Genome-wide association (GWA) studies typically lack power to detect genotypes significantly associated with complex diseases, where different causal mutations of small effect may be present across cases. A common, tractable approach for identifying genomic elements associated with complex traits is to evaluate combinations of variants in known pathways or gene sets with shared biological function. Such gene-set analyses require the computation of gene-level P-values or gene scores; these gene scores are also useful when generating hypotheses for experimental validation. However, commonly used methods for generating GWA gene scores are computationally inefficient, biased by gene length, imprecise, or have low true positive rate (TPR) at low false positive rates (FPR), leading to erroneous hypotheses for functional validation. Here we introduce a new method, PEGASUS, for analytically calculating gene scores. PEGASUS produces gene scores with as much as 10 orders of magnitude higher numerical precision than competing methods. In simulation, PEGASUS outperforms existing methods, achieving up to 30% higher TPR when the FPR is fixed at 1%. We use gene scores from PEGASUS as input to HotNet2 to identify networks of interacting genes associated with multiple complex diseases and traits; this is the first application of HotNet2 to common variation. In ulcerative colitis and waist-hip ratio, we discover networks that include genes previously associated with these phenotypes, as well as novel candidate genes. In contrast, existing methods fail to identify these networks. We also identify networks for attention-deficit/hyperactivity disorder, in which GWA studies have yet to identify any significant SNPs.
全基因组关联(GWA)研究通常缺乏检测与复杂疾病显著相关基因型的能力,在复杂疾病中,不同的小效应因果突变可能存在于不同病例中。一种常见且易于处理的识别与复杂性状相关基因组元件的方法是评估已知途径或具有共享生物学功能的基因集中变体的组合。这种基因集分析需要计算基因水平的P值或基因分数;这些基因分数在为实验验证生成假设时也很有用。
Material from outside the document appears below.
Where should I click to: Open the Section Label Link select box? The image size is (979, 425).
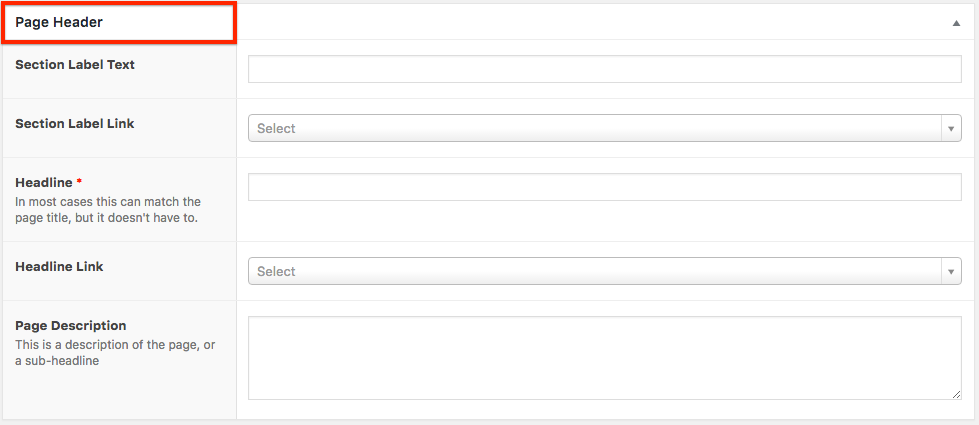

然而,常用的生成GWA基因分数的方法计算效率低下,受基因长度影响存在偏差,不够精确,或者在低假阳性率(FPR)下真阳性率(TPR)较低,从而导致功能验证的错误假设。在这里,我们引入了一种新方法PEGASUS,用于分析计算基因分数。PEGASUS产生的基因分数在数值精度上比竞争方法高出多达10个数量级。在模拟中,PEGASUS优于现有方法,当FPR固定在1%时,TPR提高了30%。我们将PEGASUS的基因分数作为输入提供给HotNet2,以识别与多种复杂疾病和性状相关的相互作用基因网络;这是HotNet2首次应用于常见变异。在溃疡性结肠炎和腰臀比方面,我们发现了包含先前与这些表型相关的基因以及新的候选基因的网络。相比之下,现有方法未能识别出这些网络。我们还识别出了注意力缺陷多动障碍的网络,在该疾病中,GWA研究尚未识别出任何显著的单核苷酸多态性(SNP)。